Designing Hardware That Explains a Reset Event
In embedded systems, resets are often treated as normal behaviour.
A watchdog expires.
A brownout occurs.
A PMIC toggles reset.
Firmware crashes.
Power sequencing fails.
A peripheral hangs the bus.
A rail collapses temporarily.
The system resets and comes back online.
From the outside, everything appears functional again.
But the actual failure disappears the moment the reset occurs.
This is one of the biggest problems in real-world embedded debugging:
the system recovers faster than engineers can understand what happened.
At Hoomanely, we learned this very early while building connected edge devices with multiple processors, sensor domains, cameras, external peripherals, and distributed power architecture. A reset event rarely originates from a single cause. More importantly, the visible symptom is often far away from the real failure source.

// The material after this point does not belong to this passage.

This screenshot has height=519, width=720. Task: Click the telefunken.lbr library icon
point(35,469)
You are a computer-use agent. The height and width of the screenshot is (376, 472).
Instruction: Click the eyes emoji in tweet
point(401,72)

A device may reboot because:
- a rail dipped for 8 milliseconds,
- a peripheral locked an interrupt line,
- a wake source oscillated,
- an external sensor partially powered through a GPIO,
- or firmware entered a timing deadlock during suspend.
After reboot, the evidence is gone.
Traditional debugging methods struggle here because reset events are inherently destructive. They wipe volatile state, restart sequencing, reinitialise peripherals, and clear the exact conditions engineers need to inspect.
This is why we stopped treating resets as isolated processor events.
Instead, we started designing hardware that can explain why the reset happened.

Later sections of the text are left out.